The exercise
Copy out every line of the entries below word for word, leaving out the pictures.

□ □ □ □

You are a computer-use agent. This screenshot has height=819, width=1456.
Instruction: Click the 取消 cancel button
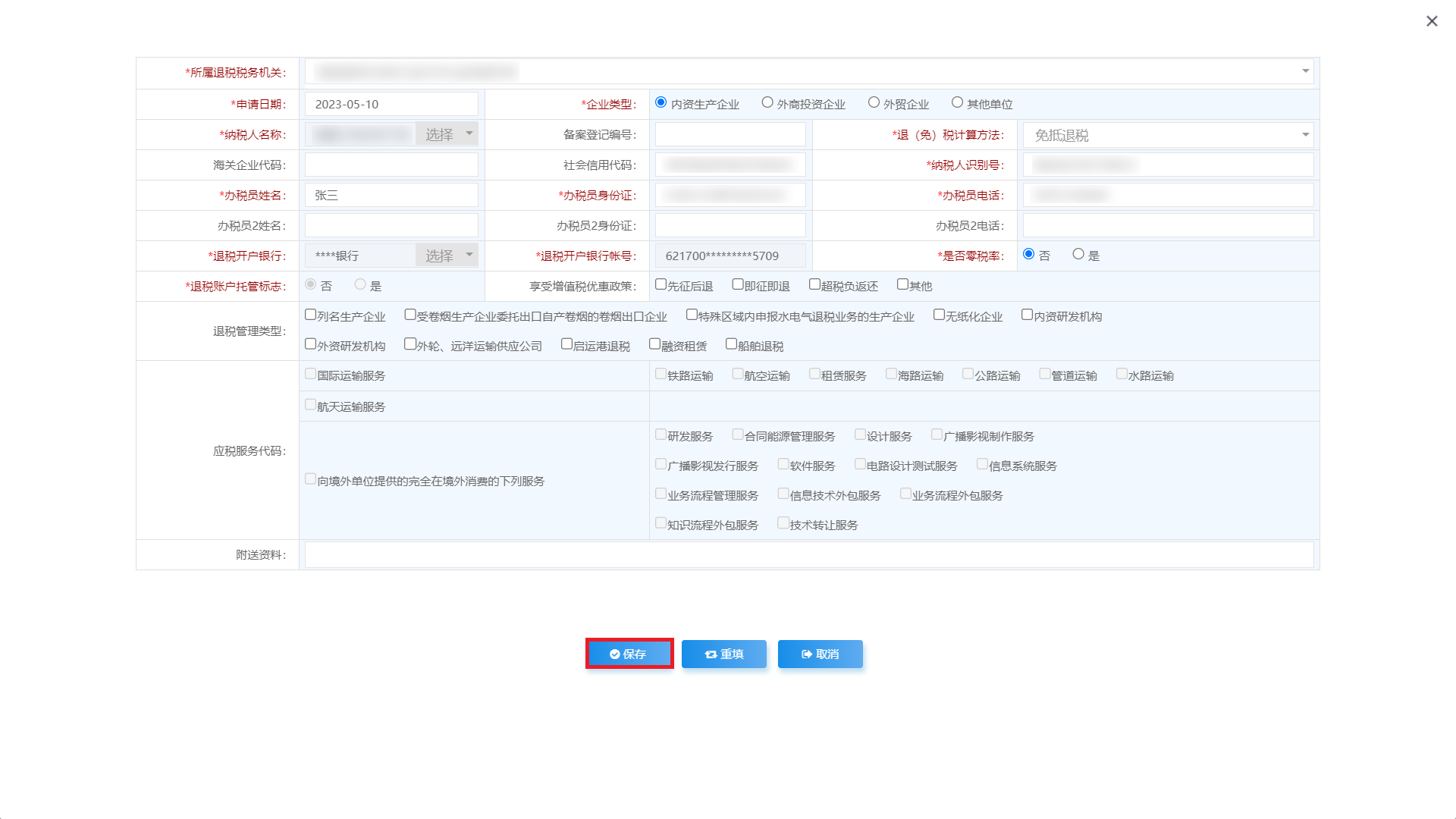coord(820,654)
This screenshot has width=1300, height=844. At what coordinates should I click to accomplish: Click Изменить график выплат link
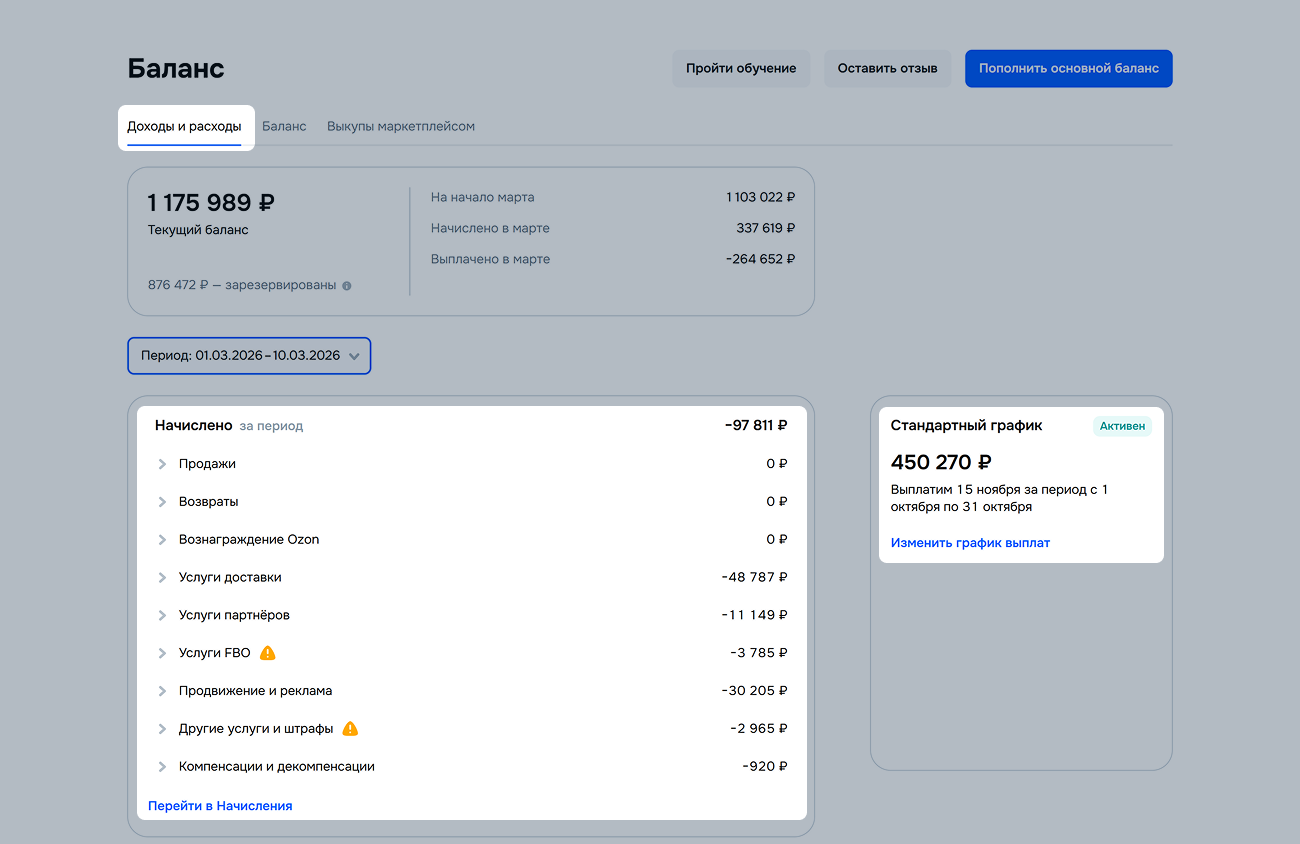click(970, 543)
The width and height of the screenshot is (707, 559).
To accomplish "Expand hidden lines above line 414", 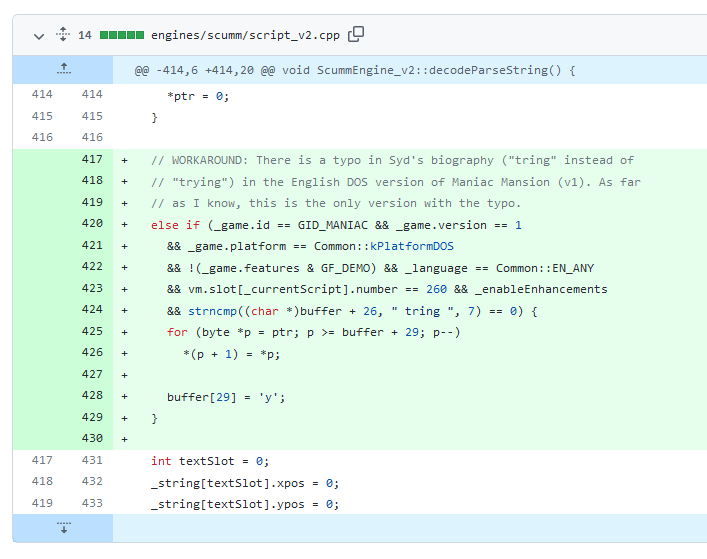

□ □ □ □

Result for this task
You are a computer-use agent. This screenshot has height=819, width=1456.
Instruction: Click the 取消 cancel button
coord(820,654)
This screenshot has width=1300, height=844. At what coordinates should I click to accomplish: Click Изменить график выплат link
click(970, 543)
The width and height of the screenshot is (707, 559).
To accomplish "Expand hidden lines above line 414", 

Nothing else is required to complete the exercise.